* [Textauszug]
Diese equestre Statue steht auf einem Piedestal von grauem, sehr gleich gemischtem Granit, bei Matthausen einige Stunden von Linz, gebrochen. Der sanfte, graue Ton des Granits, der vortrefflich geschliffen ist, hamonirt zu der Bronze sehr gut, so daß auch der Eindruck des Ganzen, Ruhe und Würde athmet. Die Statue ist so auf das Piedestal gestellt, daß sie gegen das Palais des Grafen von Fries, dieses Freundes und eifrigen Beförderers der Künste blickt. Ich gebe hier zur besseren Verständigung nur mit einigen Linien den Grundriß an.

Das Piedestal hat durch drei Fußplatten, und durch die weit vorspringende Sockel, eine große breite Basis. Auf den beiden langen Seiten des Piedestals (a und b) sind zwei Bronzetafeln eingelassen, mit Allegorien auf die Verdienste Josephs um sein Reich. Diese aus dem Ganzen gegossenen Reliefs, sind jedes 12 Fuß lang und 7 Fuß hoch, folglich wohl die größten Bronze- Tafeln, die je segossen wurden.

Das Basrelief, rechts vom Beschauer (a) bezieht sich auf Josephs Reisen, auf denen er Kenntnisse zur Verbreitung wahrer Cultur und Aufklärung für seine Länder sammelte. Joseph in der Mitte stehend, wird von einem Genius gegen die sitzende Europa geführt. Rechts unterrichtet ein Landmann seinen Sohn in dem Ackerbau, als Zeichen des Friedens. Hinter ihm der Eichbaum, das schöne Sinnbild teutscher Festigkeit und Treue.

Das Basrelief links. (b) welches Sie auf der Abbildung sehen, deutet auf die Freimachung des Hafens von Triest. Merkur entfesselt die Handlung, welche als weibliche Figur auf einem Waarenballen ruht; Joseph in der Mitte, streckt als Protektor die Hand gegen sie aus. Ihm zur Rechten steht ein Kaufmann, der nachdenkend die für ihn daraus entspringenden Spekulationen zu berechnen scheint. Neben ihm Fama, die es mit weittönender Tuba verkündigt. Im Hintergrund ein Leuchtthurm und einige Schiffe, um das Ganze zu localisiren.

In die schmale vordere und hintere Seite des Piedestals (c und d) sind Schrifttafeln eingelassen, die gleichfalls sammt der Schrift im Ganzen gegossen sind. Die Buchstaben stehen erhaben, und werden vergoldet, welches sich gegen den tiefer liegenden, matten Bronzegrund gut schattiren wird.

Die Inschriften entwarf zuerst Denis, dann wurden sie vom Abbé Neumann, dem würdigen Numismatiker, etwas abgeändert.

Auf der vorderen Schrifttafel (c) liest man:
JOSEPHO. II.
QUI.
SALUTI. PUBLICAE. VIXIT.
NON. DIU. SED. TOTUS.

Auf der hinteren Schrifttafel (d) liest man.

FRANCISCUS.
ROM. ET. AUST. IMP.

Koordinatendaten der Elemente
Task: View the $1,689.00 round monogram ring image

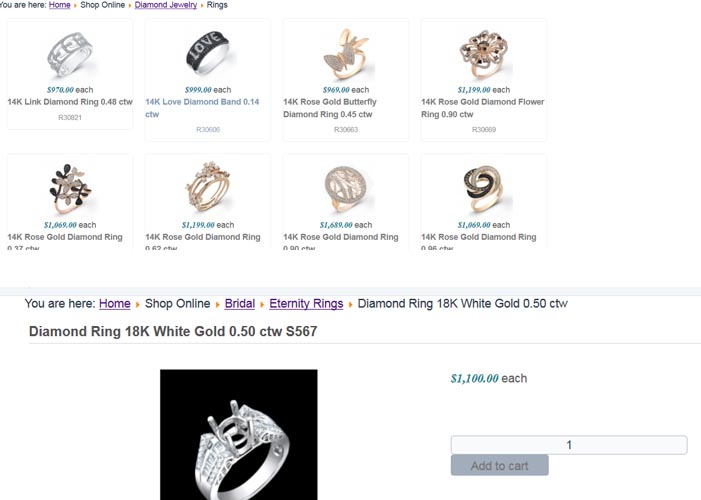Action: pos(346,189)
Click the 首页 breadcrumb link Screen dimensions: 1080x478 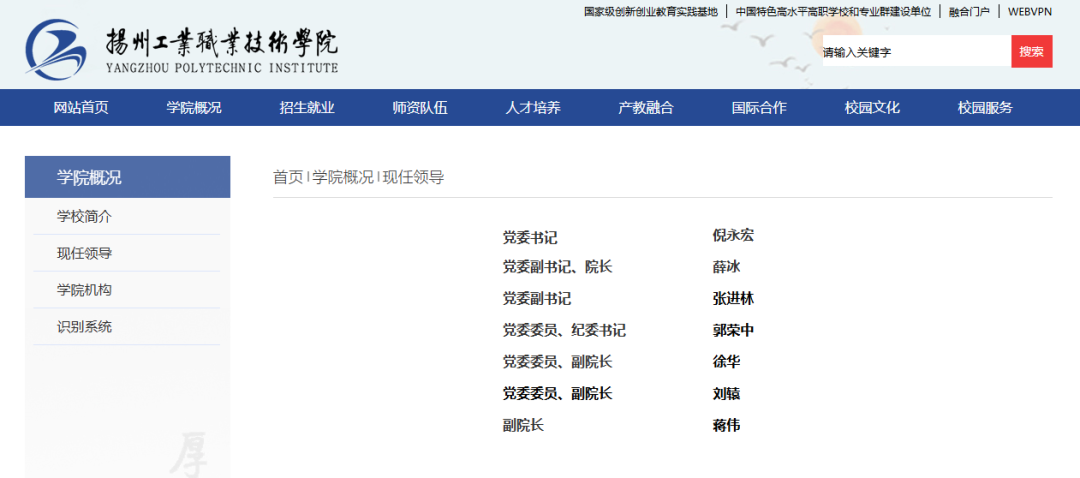(288, 177)
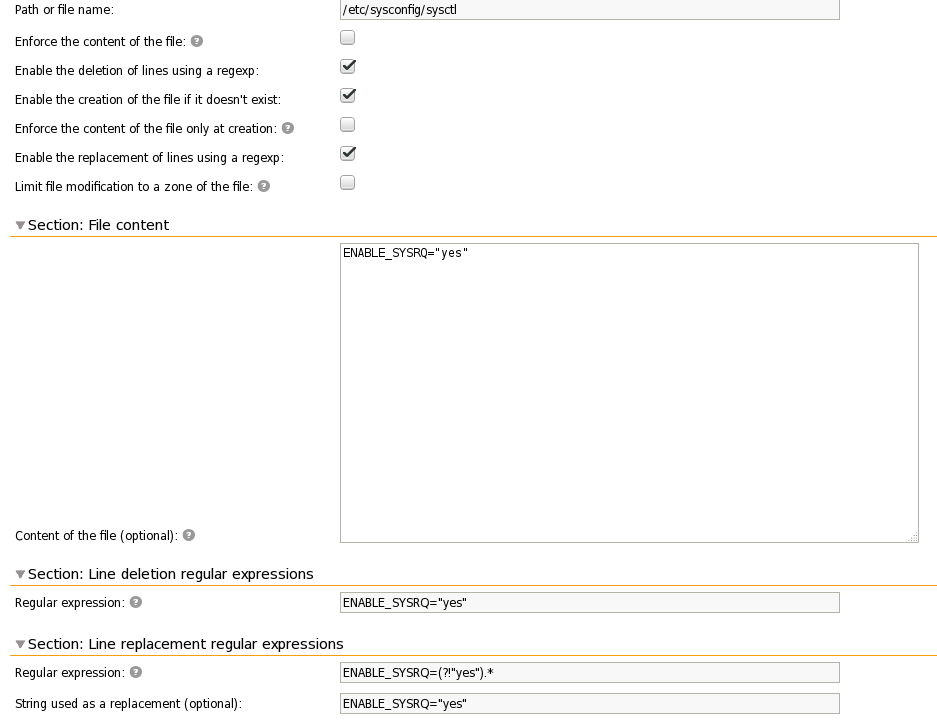This screenshot has height=728, width=937.
Task: Enable 'Enforce content only at creation' checkbox
Action: 348,125
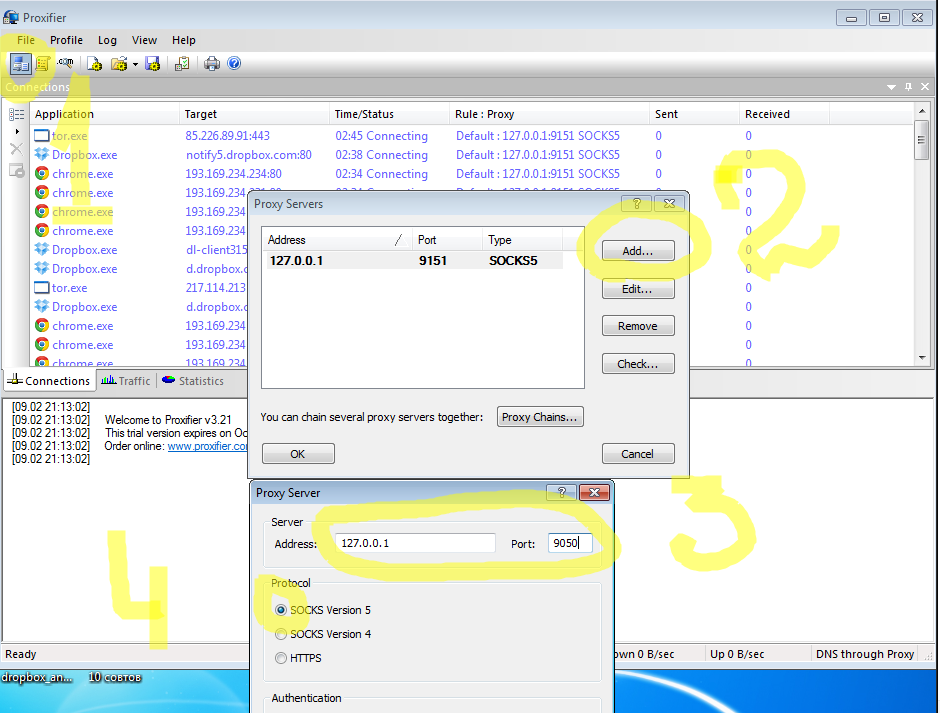This screenshot has height=713, width=940.
Task: Expand the Open Profile dropdown arrow
Action: click(x=135, y=64)
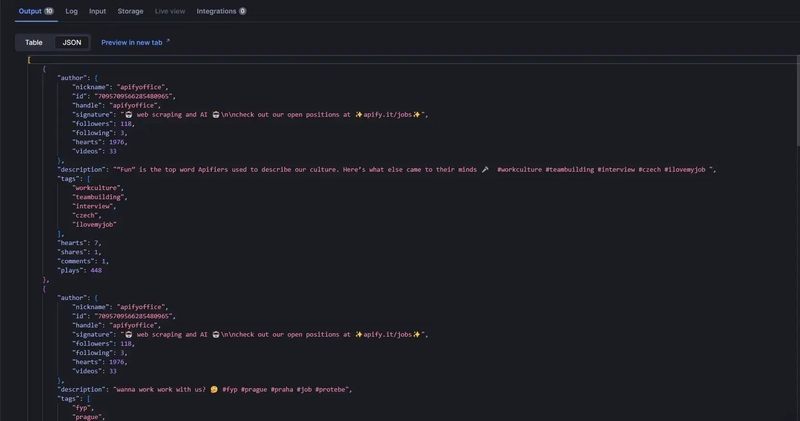800x421 pixels.
Task: Click the Preview in new tab link
Action: point(131,42)
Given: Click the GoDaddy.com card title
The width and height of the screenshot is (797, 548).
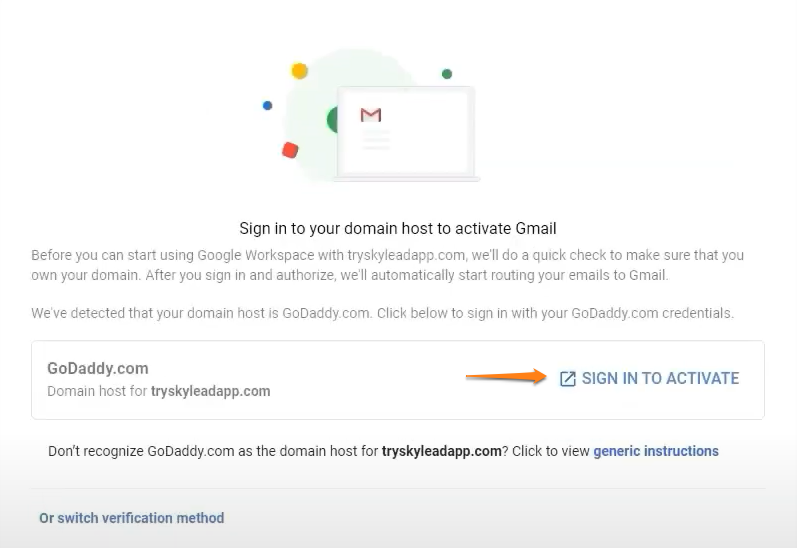Looking at the screenshot, I should pyautogui.click(x=98, y=369).
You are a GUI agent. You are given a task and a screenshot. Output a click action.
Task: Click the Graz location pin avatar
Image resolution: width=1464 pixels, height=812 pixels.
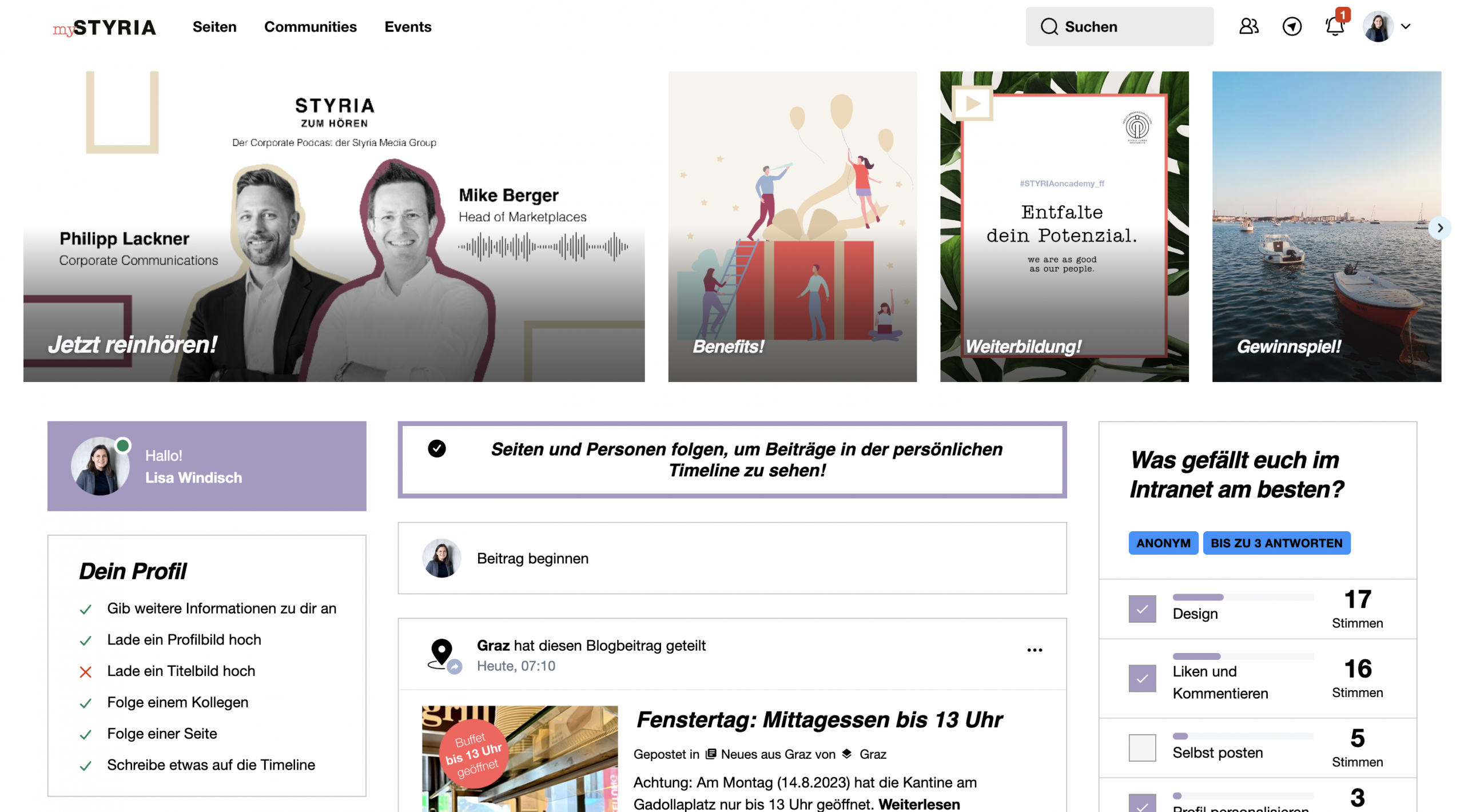[441, 653]
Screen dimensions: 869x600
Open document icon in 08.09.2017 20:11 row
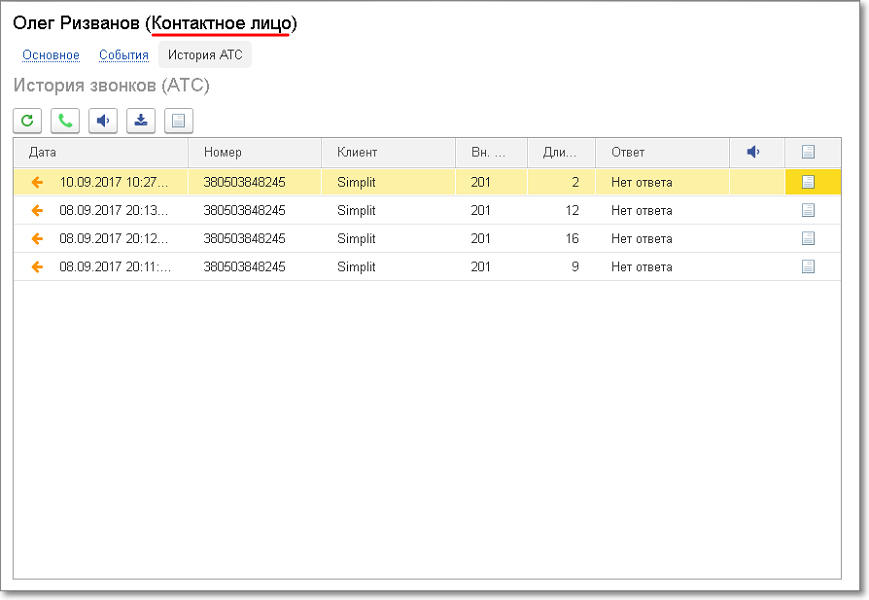pyautogui.click(x=808, y=266)
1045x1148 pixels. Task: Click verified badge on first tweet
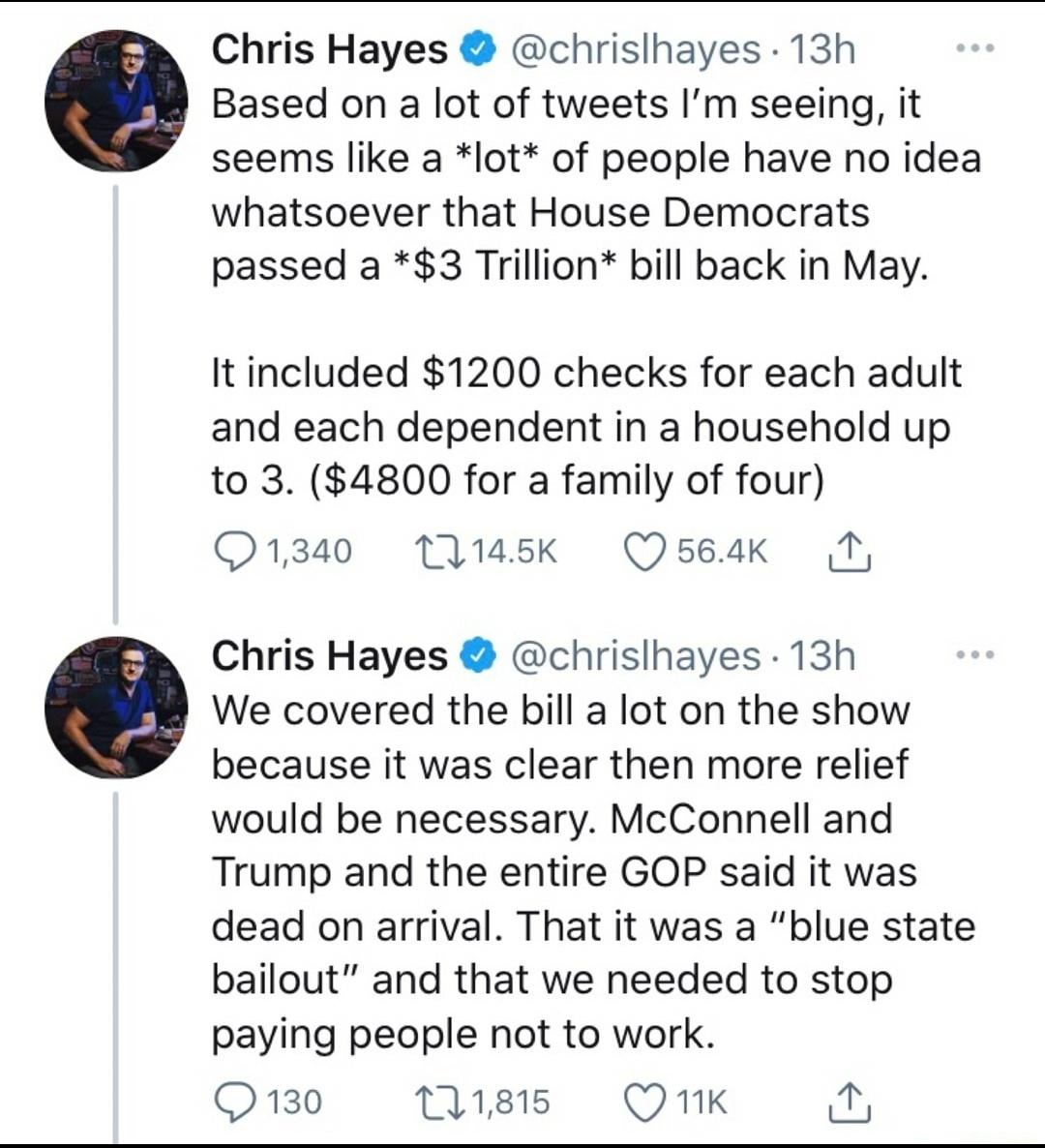click(480, 49)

* [Aufgabenstellung]
1. Welche Figuren sind laut dem Textauszug auf dem linken Basrelief (b) dargestellt? Nennen Sie alle.
2. Beantworten Sie anhand des Textauszugs:
(a) Wo wurde der Granit des Piedestals gebrochen?
(b) Wie lang und wie hoch ist jedes der beiden Bronzereliefs?
(c) Wer entwarf die Inschriften zuerst?
3. Kopieren Sie aus dem Textauszug wortgetreu den Abschnitt, der mit den Worten „Das Basrelief, rechts“ beginnt und mit „Festigkeit und Treue.“ endet.

* [Lösungen]
1. Merkur; die Handlung als weibliche Figur auf einem Warenballen; Joseph; ein Kaufmann; Fama

2.
(a) Bei Matthausen, einige Stunden von Linz.
(b) 12 Fuß lang und 7 Fuß hoch.
(c) Denis.

3.
Das Basrelief, rechts vom Beschauer (a) bezieht sich auf Josephs Reisen, auf denen er Kenntnisse zur Verbreitung wahrer Cultur und Aufklärung für seine Länder sammelte. Joseph in der Mitte stehend, wird von einem Genius gegen die sitzende Europa geführt. Rechts unterrichtet ein Landmann seinen Sohn in dem Ackerbau, als Zeichen des Friedens. Hinter ihm der Eichbaum, das schöne Sinnbild teutscher Festigkeit und Treue.